Print the line that contains "Screen dimensions: 594x517" and every line after it through the last line of the records below, exactly as written and nothing else.

#### THE DATA

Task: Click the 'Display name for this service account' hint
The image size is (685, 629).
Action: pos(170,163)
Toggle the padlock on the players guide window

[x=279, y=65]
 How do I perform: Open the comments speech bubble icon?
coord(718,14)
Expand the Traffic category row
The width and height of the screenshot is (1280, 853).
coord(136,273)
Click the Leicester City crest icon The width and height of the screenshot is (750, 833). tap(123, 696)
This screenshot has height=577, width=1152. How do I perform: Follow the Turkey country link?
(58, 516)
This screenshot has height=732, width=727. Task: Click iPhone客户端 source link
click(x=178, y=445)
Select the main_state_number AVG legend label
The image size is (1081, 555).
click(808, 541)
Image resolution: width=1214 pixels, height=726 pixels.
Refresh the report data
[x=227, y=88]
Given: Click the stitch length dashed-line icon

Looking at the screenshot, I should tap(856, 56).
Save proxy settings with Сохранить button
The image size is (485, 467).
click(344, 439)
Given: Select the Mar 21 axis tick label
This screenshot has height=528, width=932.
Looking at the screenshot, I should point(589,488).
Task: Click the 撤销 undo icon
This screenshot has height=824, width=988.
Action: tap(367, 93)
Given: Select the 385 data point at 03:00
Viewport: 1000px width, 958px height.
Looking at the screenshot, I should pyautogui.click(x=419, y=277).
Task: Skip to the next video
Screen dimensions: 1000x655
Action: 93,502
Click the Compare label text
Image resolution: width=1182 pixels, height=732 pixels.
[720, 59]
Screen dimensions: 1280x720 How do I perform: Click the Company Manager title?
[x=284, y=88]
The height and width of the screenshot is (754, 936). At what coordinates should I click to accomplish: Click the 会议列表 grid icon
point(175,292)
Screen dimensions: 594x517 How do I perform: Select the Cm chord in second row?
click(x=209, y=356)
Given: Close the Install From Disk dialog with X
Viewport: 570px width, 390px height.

########

YOUR RESPONSE:
Screen dimensions: 594x517 How do I perform: Select the Cm chord in second row?
click(x=209, y=356)
Given: Close the Install From Disk dialog with X
Viewport: 570px width, 390px height.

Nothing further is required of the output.